:: Exercise instructions ::
In the records below, find the line that contains "Click the Rizk Insider globe icon" and repeat it, along with each line after it, exactly as written.

:: Data ::
◇ ◇ ◇ ◇

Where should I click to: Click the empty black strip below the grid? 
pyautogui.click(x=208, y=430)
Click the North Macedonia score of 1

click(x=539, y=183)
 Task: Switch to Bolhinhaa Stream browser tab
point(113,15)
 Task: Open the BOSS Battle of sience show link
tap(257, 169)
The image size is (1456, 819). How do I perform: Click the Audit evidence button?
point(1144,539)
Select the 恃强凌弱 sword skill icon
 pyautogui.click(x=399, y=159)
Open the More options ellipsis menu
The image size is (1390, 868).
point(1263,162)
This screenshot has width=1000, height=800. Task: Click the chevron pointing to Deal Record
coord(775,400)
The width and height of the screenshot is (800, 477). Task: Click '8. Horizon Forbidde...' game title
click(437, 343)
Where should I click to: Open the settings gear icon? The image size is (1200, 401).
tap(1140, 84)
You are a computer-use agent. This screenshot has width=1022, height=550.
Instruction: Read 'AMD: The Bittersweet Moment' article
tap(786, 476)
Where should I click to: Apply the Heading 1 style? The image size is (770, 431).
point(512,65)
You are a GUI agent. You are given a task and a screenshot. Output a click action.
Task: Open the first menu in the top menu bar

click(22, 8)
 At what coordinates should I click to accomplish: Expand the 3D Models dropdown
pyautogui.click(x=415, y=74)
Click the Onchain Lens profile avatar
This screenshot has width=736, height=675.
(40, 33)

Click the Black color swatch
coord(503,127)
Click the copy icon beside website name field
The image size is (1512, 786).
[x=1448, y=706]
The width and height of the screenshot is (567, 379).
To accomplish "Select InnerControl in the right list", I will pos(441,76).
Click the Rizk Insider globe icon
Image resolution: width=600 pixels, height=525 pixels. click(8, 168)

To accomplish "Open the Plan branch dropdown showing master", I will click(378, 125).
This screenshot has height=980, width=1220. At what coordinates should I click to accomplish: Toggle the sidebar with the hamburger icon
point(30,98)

◇ ◇ ◇ ◇

:: Task result ::
Click the Rizk Insider globe icon
Image resolution: width=600 pixels, height=525 pixels. click(8, 168)

To accomplish "Open the Plan branch dropdown showing master", I will click(378, 125).
This screenshot has height=980, width=1220. At what coordinates should I click to accomplish: Toggle the sidebar with the hamburger icon
point(30,98)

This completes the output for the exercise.